Your health greatly improved. Your health got worse. You had cancer and HIV. At one point, the doctor even said you had AIDS. You moved from San Francisco to Colorado to Hawaii to New Mexico to Santa Cruz to I don't know where. You would cut off from me and then reach out to me again. I never felt I could be there for you, but you never let me either. If it went too long without me hearing from you, even when you were in a state of not talking to me, I would panic that you had died. I would email Fred and hope that he would respond to me. 
You finally reached out to me again in February 2013. I was so happy to hear from you. You were living in New Mexico and had just fallen in love. You sent me pictures of your paintings. We talked on the phone. We thought we might see each other, but we never managed to cross paths.  
On July 15, 2013, I received a text from Laura saying "Hey Karin. I need to talk to you. Let me know when a good time to call would be." I felt a foreboding. I texted her to call at 1PM.  
"Hey Karin. I'm afraid I have some bad news," Laura told me over the phone. "It's about our friend Marcus James." 
"No, no NO!" I cried. 
"He died this morning," she went on. Honestly, I heard nothing else. Even though I think I asked questions, I remember nothing. I left work and went home, but I could not go inside. I couldn't explain to my children my wailing and grief. I called Mariah. 

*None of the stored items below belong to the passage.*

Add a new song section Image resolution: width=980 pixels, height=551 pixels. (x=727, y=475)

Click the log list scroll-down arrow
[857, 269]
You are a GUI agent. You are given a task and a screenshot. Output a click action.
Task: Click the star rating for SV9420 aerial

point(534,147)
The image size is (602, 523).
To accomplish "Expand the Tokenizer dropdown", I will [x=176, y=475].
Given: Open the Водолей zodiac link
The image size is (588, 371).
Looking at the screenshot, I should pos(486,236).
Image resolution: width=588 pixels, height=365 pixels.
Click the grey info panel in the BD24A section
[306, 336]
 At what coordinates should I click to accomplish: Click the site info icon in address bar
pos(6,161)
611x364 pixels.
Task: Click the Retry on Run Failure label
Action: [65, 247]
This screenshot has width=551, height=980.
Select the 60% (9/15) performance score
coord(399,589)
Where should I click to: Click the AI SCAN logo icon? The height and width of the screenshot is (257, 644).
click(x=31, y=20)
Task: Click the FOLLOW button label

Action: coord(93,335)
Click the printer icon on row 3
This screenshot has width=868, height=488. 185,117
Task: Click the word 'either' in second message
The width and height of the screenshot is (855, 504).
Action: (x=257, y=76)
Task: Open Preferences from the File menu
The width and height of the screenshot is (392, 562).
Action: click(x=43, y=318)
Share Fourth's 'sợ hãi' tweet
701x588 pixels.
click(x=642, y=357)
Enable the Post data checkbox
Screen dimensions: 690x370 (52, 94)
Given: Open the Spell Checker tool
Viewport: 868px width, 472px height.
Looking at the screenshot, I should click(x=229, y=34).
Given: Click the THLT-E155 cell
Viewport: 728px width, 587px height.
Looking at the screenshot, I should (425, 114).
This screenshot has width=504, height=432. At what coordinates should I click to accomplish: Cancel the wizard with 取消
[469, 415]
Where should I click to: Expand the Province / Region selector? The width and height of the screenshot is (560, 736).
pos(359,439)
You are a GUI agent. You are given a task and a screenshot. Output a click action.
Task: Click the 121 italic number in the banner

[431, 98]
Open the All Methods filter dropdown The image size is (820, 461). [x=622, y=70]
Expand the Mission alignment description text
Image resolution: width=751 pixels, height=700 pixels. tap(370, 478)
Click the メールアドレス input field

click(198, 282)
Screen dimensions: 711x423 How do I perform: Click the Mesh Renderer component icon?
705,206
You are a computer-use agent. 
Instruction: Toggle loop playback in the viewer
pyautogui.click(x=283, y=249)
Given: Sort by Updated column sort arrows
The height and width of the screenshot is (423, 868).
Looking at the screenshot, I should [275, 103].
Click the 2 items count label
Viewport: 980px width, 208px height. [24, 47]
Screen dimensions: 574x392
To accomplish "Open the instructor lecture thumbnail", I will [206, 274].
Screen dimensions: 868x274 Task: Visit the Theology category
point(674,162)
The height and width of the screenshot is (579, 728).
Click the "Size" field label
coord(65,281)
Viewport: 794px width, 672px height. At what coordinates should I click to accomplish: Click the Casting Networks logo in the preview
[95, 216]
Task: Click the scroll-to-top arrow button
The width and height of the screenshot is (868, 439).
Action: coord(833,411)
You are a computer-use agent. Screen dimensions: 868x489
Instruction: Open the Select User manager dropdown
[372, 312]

"It's so much better this way. He was in so much pain. Now he is free," she told me. Of course, she was right, but why wasn't she in more pain? Was I not supposed to feel this way? Finally, I emailed Fred. He gave me the details of the Buddhist ceremony you were having and when your cremation was. He informed me of all the details of the water ceremony. I felt calm. I felt useful, as I prayed for your easeful transition.  
He invited me to meet him in San Diego the following month to help spread your ashes. We went to Torrey Pines and hiked for a while before we found the perfect spot on the beach. Fred cried, and I felt like I had to be strong for him. We walked out into the ocean, opened the box, and flung your ashes out to the sea. I kissed the ashes and told you to fly free. It felt good to let you go. 
While my pain is still acute, I realized that you had prepared me for your death all along. Each time you pulled away from me, it was like you had died, and I grieved for you. Each time, it got a little bit easier. While your death was not easy for me in any way, my longing for you is a familiar ache--a feeling with which I am almost comfortableAlthough I hope you have been liberated from reincarnating in this realm, I find I am always looking for you, like devotees trying to find the tulku. I think about what items I have of yours that you might recognize in your new form 
In the end, I guess you were right: you will not be sad when I die, for you are already gone, my friend. I was right, too. I am devastated.  

Comments

  1. I'm sorry for your loss. It's so painful to lose the ones we love, over and over, and then, the final loss. Thanks for sharing your experience.